■ **TASK PROMPT**
Copy the lines from the one containing "Viewport: 1920px width, 1080px" through the one containing "[1027, 488]", both included, word for word from the items below, leaving out the pictures.

— BEGIN LISTING —

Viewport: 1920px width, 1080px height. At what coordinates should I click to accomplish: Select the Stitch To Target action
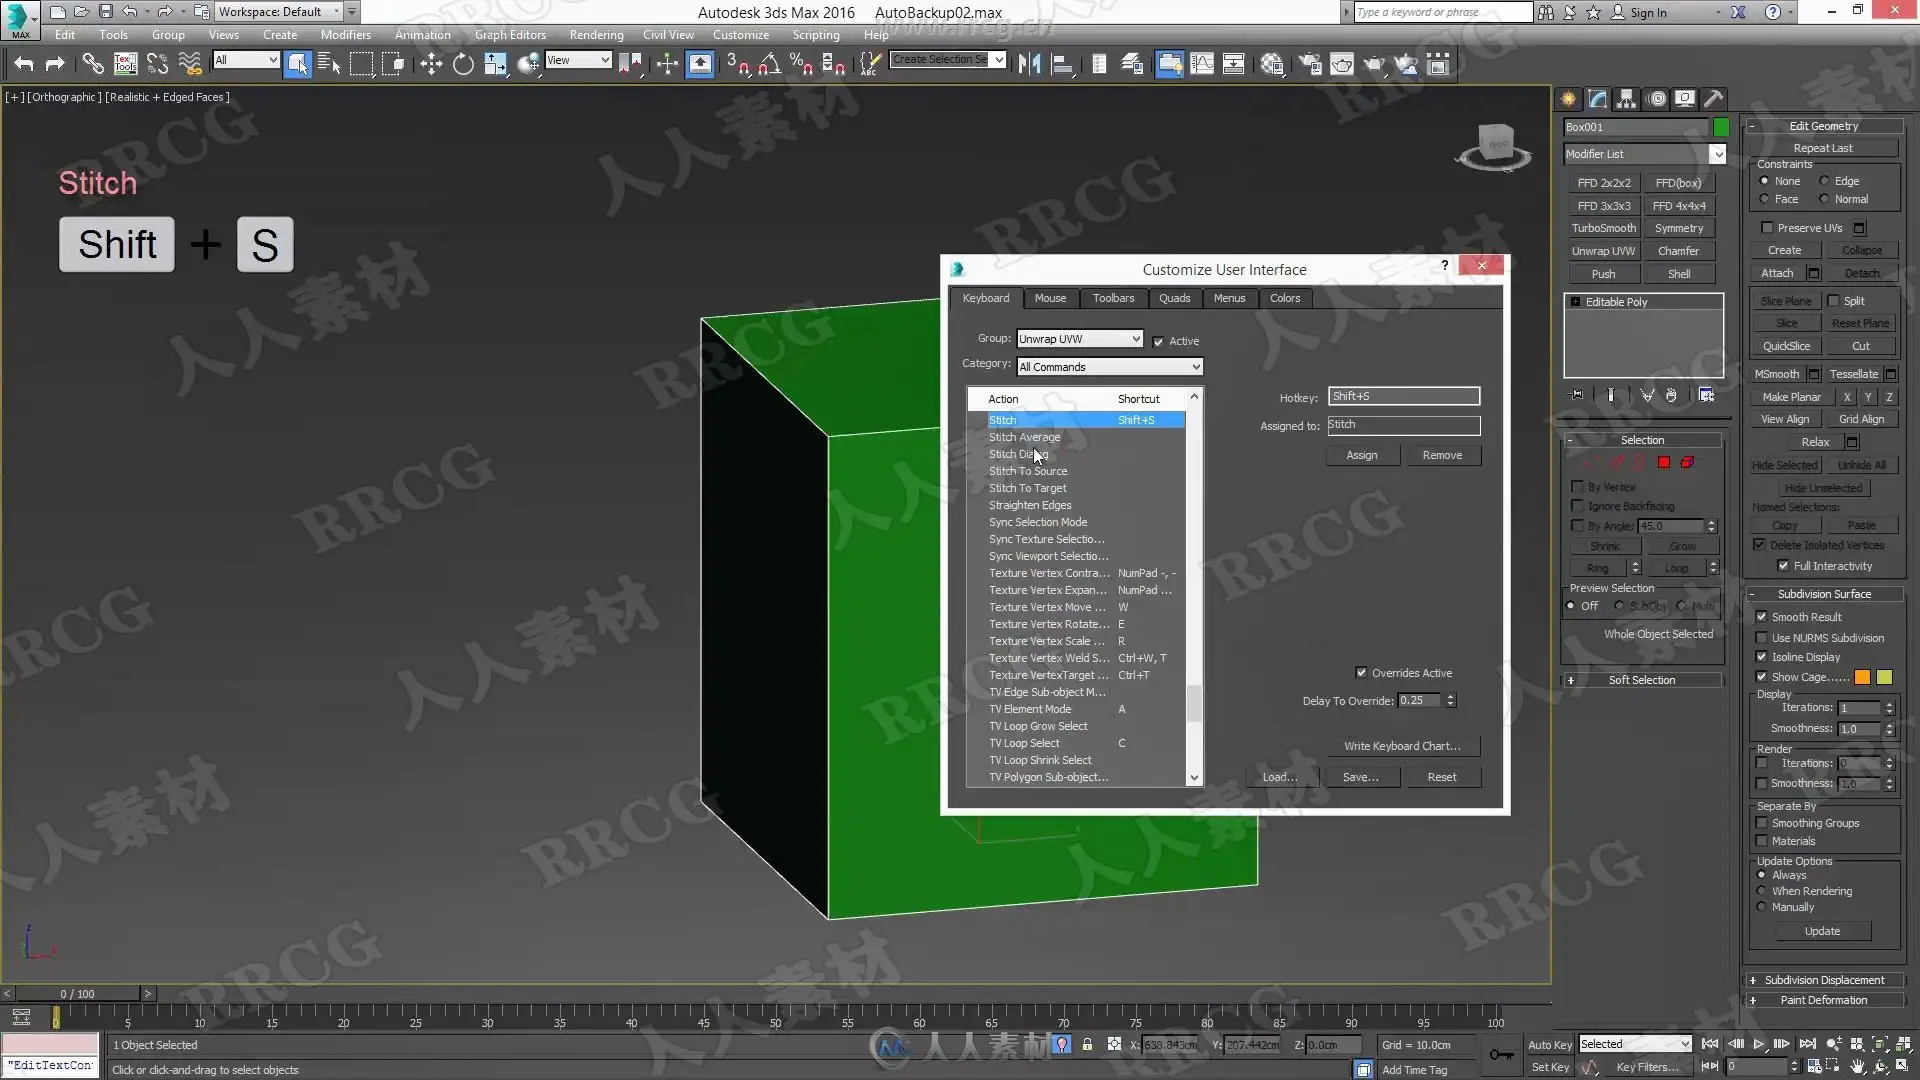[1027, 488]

— END LISTING —
— BEGIN LISTING —

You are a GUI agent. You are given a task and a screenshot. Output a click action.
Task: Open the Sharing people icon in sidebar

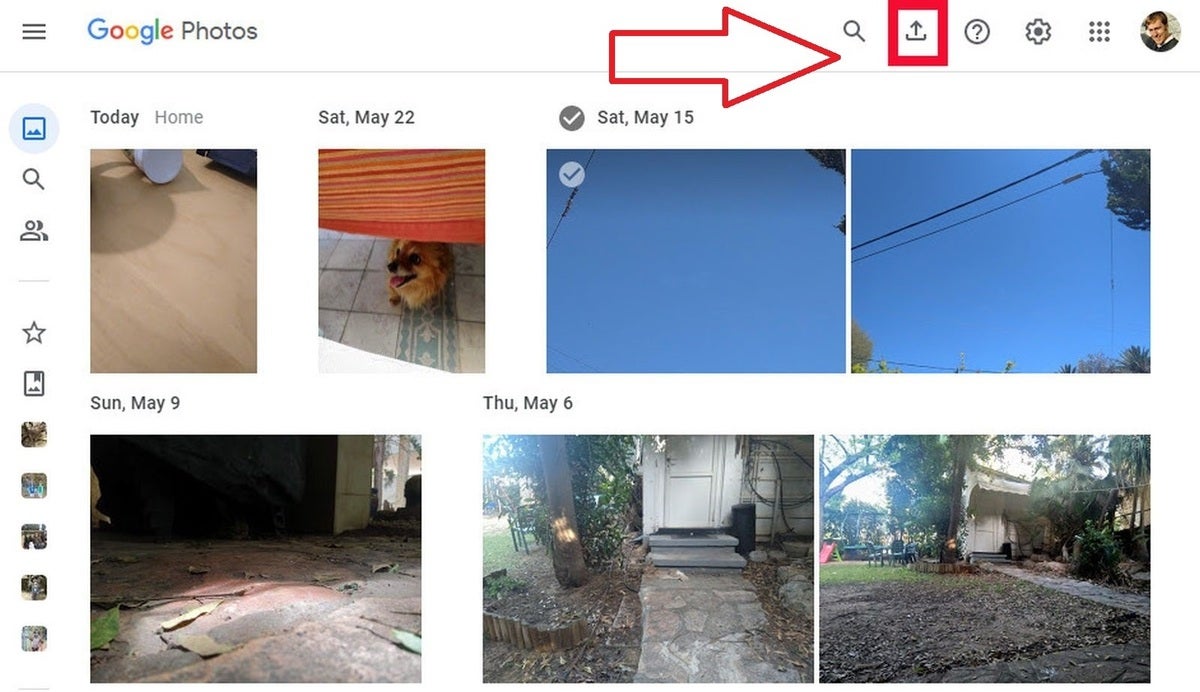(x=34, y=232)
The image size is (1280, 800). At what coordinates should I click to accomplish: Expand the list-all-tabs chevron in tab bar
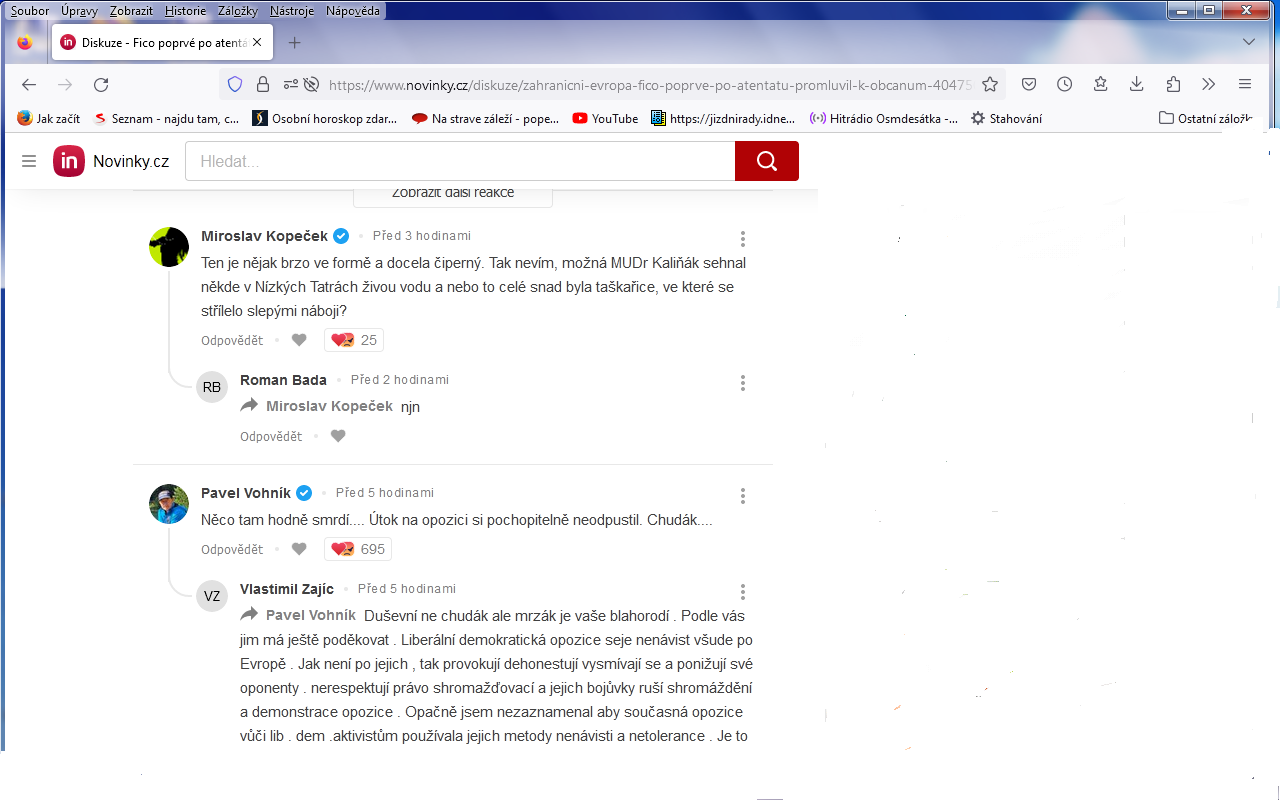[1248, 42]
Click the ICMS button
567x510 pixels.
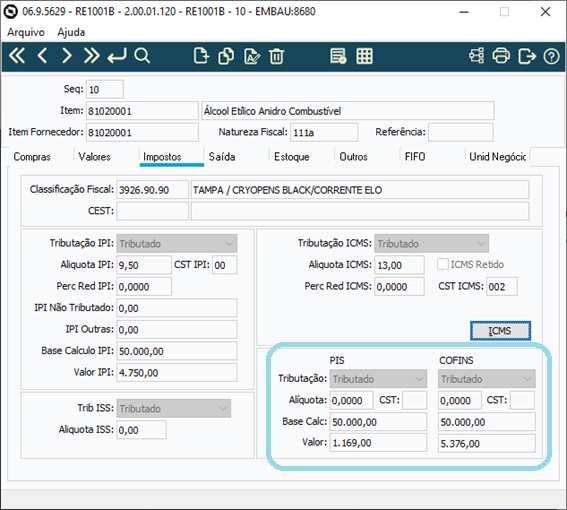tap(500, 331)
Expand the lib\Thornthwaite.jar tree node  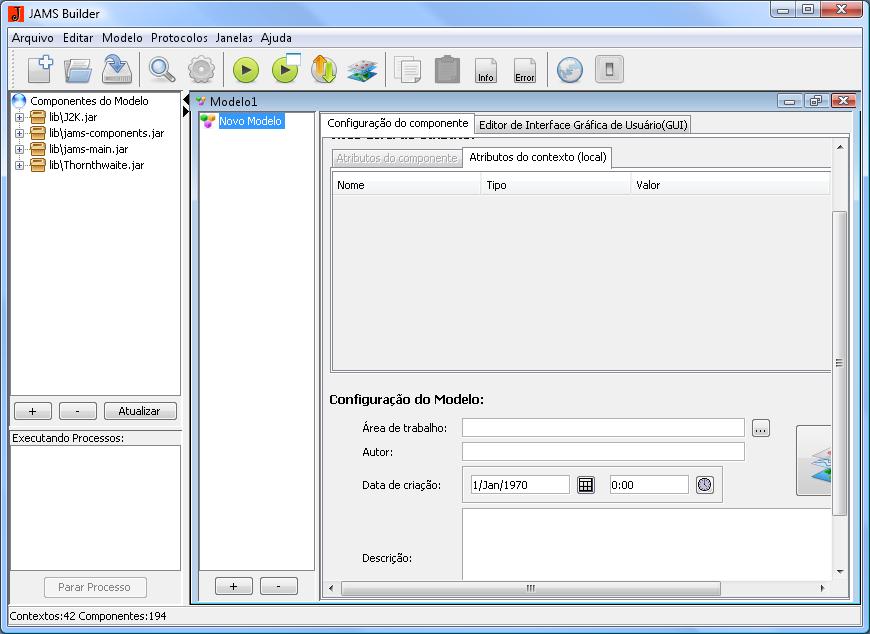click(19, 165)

— END LISTING —

■ **WRITTEN ANSWER**
Viewport: 1920px width, 1080px height. At what coordinates should I click to accomplish: Select the Stitch To Target action
[1027, 488]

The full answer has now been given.